▶ [About this task]
At the line containing "This screenshot has height=718, width=1280.", begin repeating lines exactly, and stop only after the final line of the records below.

(Recorded data)
◆ ◆ ◆ ◆

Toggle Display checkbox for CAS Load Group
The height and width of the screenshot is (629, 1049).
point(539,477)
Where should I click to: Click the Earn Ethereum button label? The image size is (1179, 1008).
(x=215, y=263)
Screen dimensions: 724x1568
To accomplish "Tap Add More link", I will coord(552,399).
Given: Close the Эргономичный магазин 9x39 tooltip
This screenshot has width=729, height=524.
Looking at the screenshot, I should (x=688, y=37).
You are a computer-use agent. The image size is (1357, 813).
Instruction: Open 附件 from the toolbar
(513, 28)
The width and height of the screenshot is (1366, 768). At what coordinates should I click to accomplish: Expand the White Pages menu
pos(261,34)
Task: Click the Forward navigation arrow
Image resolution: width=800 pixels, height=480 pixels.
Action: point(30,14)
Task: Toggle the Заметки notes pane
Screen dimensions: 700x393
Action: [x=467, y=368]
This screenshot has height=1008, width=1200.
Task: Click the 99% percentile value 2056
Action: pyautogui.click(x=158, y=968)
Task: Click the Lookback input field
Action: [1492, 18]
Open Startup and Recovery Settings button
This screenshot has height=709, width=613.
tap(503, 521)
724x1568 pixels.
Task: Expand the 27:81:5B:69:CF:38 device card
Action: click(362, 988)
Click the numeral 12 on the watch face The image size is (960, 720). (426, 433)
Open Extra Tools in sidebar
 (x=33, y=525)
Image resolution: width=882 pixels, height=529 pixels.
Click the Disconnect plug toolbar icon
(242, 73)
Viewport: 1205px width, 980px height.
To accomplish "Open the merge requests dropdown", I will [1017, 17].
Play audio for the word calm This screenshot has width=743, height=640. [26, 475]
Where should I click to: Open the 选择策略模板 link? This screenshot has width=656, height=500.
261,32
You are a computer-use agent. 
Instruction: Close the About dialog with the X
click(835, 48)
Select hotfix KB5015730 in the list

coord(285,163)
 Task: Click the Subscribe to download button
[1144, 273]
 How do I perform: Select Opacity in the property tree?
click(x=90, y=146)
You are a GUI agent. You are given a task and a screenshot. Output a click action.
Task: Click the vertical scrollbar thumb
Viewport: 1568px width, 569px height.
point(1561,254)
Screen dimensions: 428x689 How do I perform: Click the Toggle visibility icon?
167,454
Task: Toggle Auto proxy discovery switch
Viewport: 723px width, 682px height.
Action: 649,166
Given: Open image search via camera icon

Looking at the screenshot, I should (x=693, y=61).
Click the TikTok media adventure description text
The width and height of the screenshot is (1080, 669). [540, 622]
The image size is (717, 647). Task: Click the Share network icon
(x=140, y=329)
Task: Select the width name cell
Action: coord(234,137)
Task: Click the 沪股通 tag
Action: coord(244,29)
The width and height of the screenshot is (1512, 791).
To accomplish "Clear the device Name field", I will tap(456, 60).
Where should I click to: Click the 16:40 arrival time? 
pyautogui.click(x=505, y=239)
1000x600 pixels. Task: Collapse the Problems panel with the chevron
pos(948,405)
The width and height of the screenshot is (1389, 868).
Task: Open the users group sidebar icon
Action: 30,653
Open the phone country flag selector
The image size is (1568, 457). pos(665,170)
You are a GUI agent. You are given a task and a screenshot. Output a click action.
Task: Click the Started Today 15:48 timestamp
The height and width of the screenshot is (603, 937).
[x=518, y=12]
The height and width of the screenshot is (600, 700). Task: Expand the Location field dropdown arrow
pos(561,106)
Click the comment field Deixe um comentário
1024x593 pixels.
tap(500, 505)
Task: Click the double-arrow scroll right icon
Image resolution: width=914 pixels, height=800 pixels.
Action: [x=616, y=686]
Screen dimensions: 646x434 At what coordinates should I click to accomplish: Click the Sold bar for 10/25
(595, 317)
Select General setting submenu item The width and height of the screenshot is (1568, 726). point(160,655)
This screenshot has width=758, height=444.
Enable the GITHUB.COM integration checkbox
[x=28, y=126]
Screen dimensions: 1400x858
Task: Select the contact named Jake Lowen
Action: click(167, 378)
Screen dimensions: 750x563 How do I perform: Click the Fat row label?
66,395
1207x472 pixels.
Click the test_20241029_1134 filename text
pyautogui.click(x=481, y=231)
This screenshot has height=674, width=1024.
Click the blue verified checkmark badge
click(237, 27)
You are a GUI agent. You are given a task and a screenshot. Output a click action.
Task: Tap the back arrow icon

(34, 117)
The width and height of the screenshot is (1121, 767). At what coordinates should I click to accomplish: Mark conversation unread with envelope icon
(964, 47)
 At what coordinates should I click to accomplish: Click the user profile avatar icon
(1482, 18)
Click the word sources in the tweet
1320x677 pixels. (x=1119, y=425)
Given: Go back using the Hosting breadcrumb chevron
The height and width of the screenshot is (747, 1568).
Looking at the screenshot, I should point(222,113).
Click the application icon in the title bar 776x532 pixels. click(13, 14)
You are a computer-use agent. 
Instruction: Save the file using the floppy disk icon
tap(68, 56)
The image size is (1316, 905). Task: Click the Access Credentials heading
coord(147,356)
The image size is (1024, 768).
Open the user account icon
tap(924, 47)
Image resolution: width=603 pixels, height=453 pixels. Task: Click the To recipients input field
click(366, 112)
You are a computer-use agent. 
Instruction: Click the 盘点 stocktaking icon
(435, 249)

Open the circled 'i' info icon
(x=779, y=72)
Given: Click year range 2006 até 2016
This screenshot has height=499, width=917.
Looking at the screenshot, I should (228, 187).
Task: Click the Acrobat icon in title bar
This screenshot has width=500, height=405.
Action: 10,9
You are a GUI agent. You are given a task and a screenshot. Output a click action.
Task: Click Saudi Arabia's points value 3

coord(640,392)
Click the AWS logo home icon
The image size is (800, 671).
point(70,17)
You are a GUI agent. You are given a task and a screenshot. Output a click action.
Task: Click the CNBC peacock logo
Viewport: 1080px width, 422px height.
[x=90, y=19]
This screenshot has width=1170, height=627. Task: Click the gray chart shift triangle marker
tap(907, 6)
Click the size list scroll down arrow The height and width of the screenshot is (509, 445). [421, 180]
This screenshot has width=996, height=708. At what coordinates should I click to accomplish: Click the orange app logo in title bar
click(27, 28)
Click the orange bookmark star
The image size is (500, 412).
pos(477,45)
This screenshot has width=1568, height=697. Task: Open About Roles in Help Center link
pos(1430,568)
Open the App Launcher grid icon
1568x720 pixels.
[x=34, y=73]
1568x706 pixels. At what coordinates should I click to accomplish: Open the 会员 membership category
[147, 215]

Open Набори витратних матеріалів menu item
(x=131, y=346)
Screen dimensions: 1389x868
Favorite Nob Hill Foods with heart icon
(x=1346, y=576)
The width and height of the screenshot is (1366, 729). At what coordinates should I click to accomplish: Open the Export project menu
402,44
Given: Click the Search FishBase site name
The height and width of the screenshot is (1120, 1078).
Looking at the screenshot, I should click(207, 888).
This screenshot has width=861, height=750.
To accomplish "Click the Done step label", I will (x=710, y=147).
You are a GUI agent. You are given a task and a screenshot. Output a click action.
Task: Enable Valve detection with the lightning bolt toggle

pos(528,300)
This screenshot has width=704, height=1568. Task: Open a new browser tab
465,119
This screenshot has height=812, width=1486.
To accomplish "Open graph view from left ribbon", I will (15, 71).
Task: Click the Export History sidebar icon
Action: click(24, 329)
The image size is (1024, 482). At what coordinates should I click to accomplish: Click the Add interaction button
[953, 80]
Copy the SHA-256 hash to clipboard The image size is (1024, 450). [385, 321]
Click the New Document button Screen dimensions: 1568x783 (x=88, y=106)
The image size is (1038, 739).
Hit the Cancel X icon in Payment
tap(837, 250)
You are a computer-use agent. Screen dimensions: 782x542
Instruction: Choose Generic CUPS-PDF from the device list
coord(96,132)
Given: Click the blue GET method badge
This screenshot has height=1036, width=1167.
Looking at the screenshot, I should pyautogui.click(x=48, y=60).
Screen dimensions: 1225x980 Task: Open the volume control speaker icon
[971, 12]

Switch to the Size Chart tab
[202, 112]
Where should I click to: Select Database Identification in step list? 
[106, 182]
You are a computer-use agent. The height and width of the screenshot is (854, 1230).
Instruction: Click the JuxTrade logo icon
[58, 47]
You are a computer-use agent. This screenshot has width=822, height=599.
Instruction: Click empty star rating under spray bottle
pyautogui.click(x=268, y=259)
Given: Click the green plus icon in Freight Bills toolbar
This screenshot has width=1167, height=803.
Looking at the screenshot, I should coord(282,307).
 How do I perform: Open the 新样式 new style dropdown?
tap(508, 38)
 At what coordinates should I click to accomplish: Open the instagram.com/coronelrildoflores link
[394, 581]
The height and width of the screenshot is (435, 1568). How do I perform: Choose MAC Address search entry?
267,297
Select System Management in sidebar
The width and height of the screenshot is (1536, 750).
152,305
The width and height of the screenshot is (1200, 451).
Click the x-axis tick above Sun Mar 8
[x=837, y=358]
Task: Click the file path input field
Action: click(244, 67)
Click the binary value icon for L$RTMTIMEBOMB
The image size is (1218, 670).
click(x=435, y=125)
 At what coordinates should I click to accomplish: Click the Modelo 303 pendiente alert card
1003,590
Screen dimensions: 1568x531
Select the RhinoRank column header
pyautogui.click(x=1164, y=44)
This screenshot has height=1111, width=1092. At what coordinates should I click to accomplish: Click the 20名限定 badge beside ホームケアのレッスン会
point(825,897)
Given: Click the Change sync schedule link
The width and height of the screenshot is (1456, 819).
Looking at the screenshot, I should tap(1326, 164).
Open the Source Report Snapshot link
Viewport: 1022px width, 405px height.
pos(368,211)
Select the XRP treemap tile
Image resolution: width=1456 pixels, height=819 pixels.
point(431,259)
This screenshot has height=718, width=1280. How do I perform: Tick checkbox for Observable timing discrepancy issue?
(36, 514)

◆ ◆ ◆ ◆

▶ [Task solution]
This screenshot has height=718, width=1280. How do I perform: Tick checkbox for Observable timing discrepancy issue?
(36, 514)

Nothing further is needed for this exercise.